What you will do:
Restate, word for word, each entry that follows, but skip its pictures.

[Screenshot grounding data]
▶

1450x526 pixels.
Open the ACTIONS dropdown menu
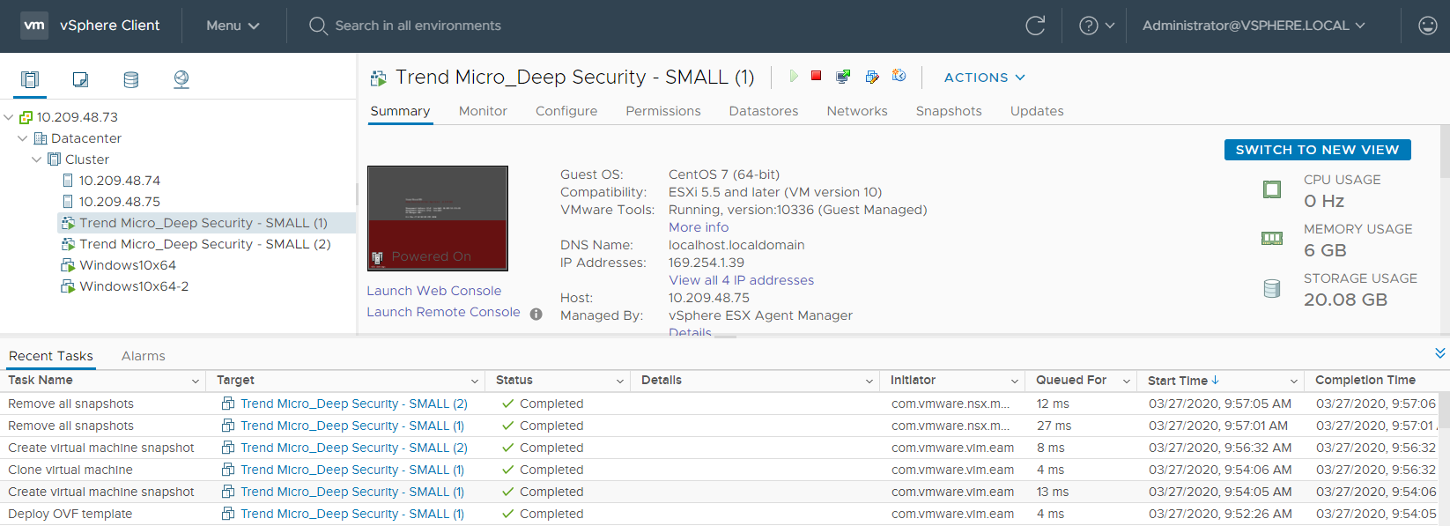(x=984, y=78)
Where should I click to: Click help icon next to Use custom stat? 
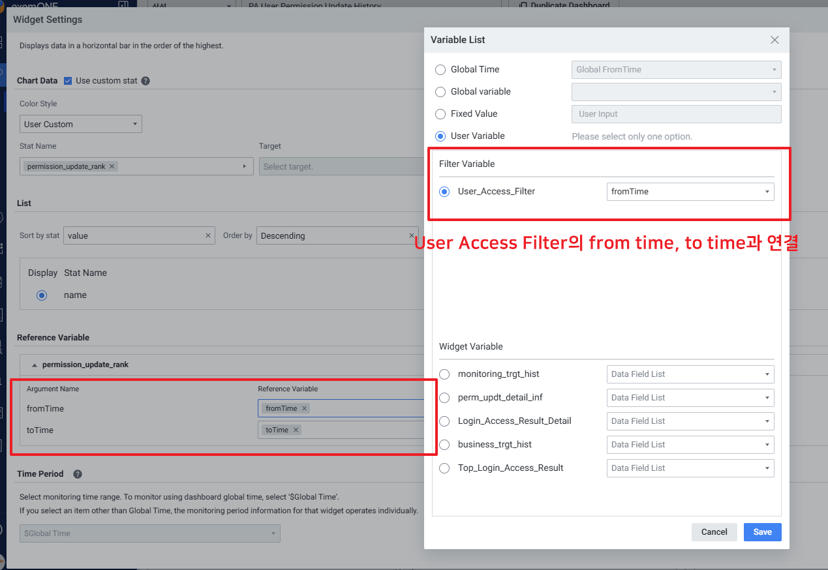[146, 81]
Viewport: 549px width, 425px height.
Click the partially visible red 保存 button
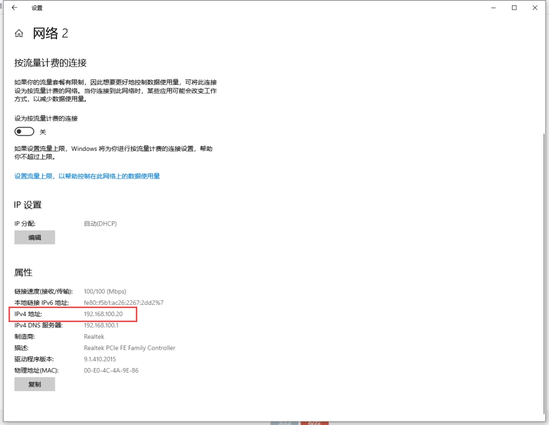(314, 422)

◀

Output of the task:
1450x526 pixels.
Open the ACTIONS dropdown menu
(x=984, y=78)
Where should I click to: Click help icon next to Use custom stat? 
[146, 81]
Viewport: 549px width, 425px height.
Click the partially visible red 保存 button
(314, 422)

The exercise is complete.